- Interactive map of Levi Carter Park
- Type: Municipal (Omaha)
- Location: East Omaha
- Area: 519.5 acres (2.102 km^{2})
- Created: 1908
- Status: Open all year

= Levi Carter Park =

Municipal park in East Omaha, Nebraska

Levi Carter Park is located at 3100 Abbott Drive in East Omaha, Nebraska. It was named after one of Omaha's original industrialists, Levi Carter, who ran a white lead smelter in the area.

==History==
As recently as 1876, Levi Carter Park was the west bank of the Missouri River. The next year flooding caused the river to jump its banks and shorten the main stream, with the long meander becoming an oxbow lake. Residents on both sides of the river now found themselves on the west bank, attached to Nebraska. Because of this their lake was originally called "Cut-Off Lake."

The name was first changed in the late 1900s to Lake Nicoma for the fabled Omaha wife of early Nebraska settler Peter A. Sarpy. Around that time the lake was a popular resort area. The surrounding park was home to sailing events, Bungalow City, the Omaha Gun Club, and a YMCA Camp as late as the 1930s. The area around the lake included "a boathouse at the foot of Locust street, hotels and club houses were numerous and the lake was the scene of many a pleasant rowing and fishing party."

In the early 1890s the city of Omaha renamed the lake in honor of Levi Carter after his widow donated $1,000,000 to the City of Omaha for upgrades to the area around the lake, which the city named Levi Carter Park.
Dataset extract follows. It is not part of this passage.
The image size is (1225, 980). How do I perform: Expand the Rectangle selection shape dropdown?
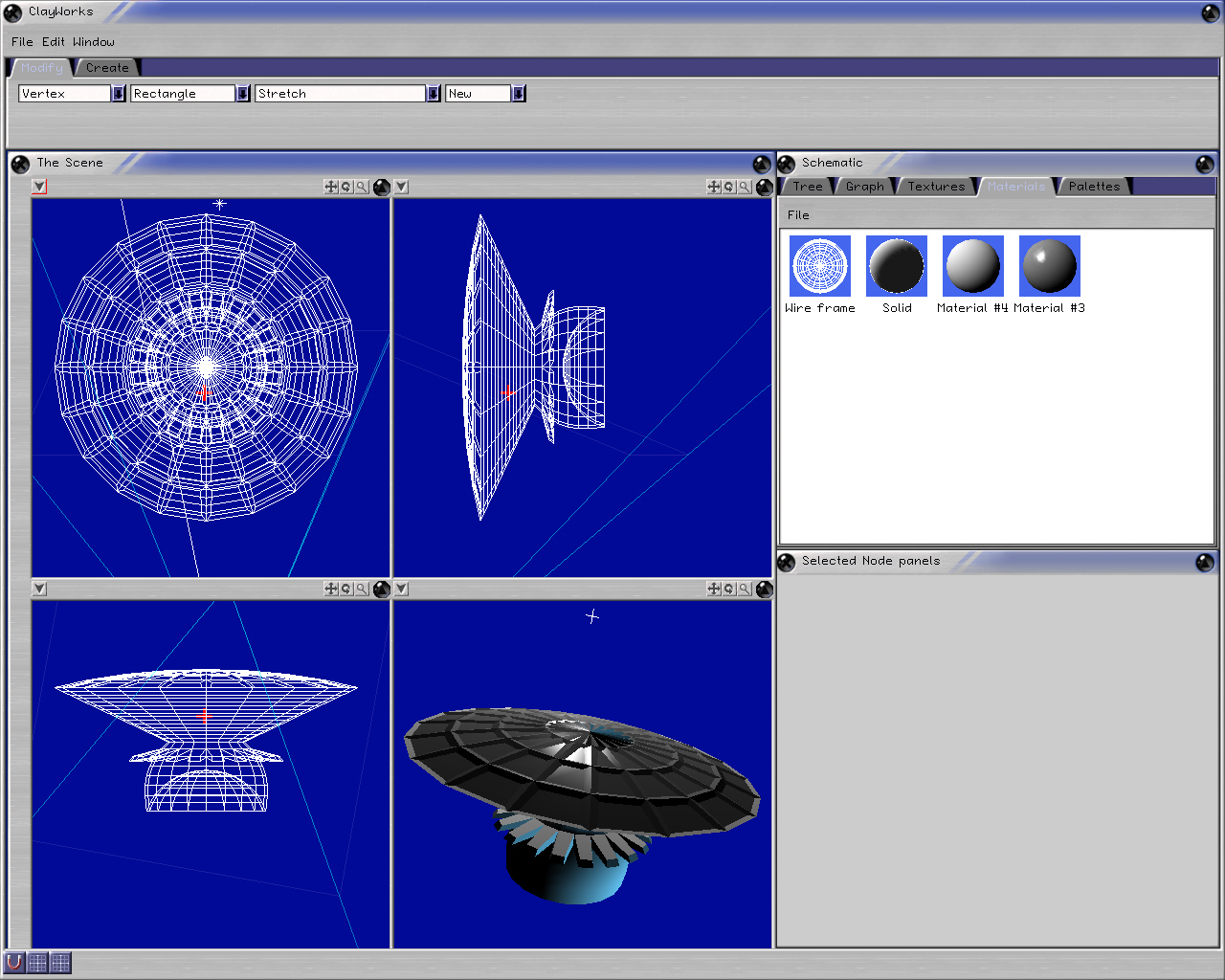[x=243, y=93]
In 1896 the United States Supreme Court ruled that the neighboring town of Carter Lake belonged to the State of Iowa.

=== CCC developments ===

The Civilian Conservation Corps (CCC) built a camp in the park and facilitated the first major developments, including building roadways, removing old railroad bridges, installing landscaping and constructing boardwalks. They also built up the Omaha Municipal Beach, including installing sand, renovating existing piers and constructing bathhouses capable of handling 10,000 users simultaneously. The bathhouses constructed by the CCC for men and women as well as the concessions building have recently been renovated by the City of Omaha Parks and Recreation department, and were included in the New Deal Work Relief Projects in Nebraska listing National Register of Historic Places in 2010.

=== Carter Lake Pleasure Pier and Kiddieland ===

Carter Lake Park was the site of the Pleasure Pier on land leased from the city, through a business owned and operated by Jim and Dorothy Carpenter. Opening in May 1949, the park was built on the lake's edge. The Pleasure Pier had several adult rides.

Pleasure Pier was also the site of the Carter Lake Kiddieland, an amusement park for children. There were several kiddie rides, pony carts, a ferris wheel, a boat ride, a miniature train, and a ride called a doodle bug.

The amusement park was closed in 1959. The next owner built a marina and added a few rides.

More recently, the Levi Carter Park was the home of radio station Z-92's now defunct annual Z-bash from 1997 to 2005. The annual Stone Soul Picnic has continued to be held at Levi Carter Park since the 1990s.

==Currently==
Carter Lake provides opportunities for water-skiing, fishing, and boating. The park has baseball fields, football fields, and basketball courts, as well as paths, picnic areas, shelters, restrooms, a pavilion and open space.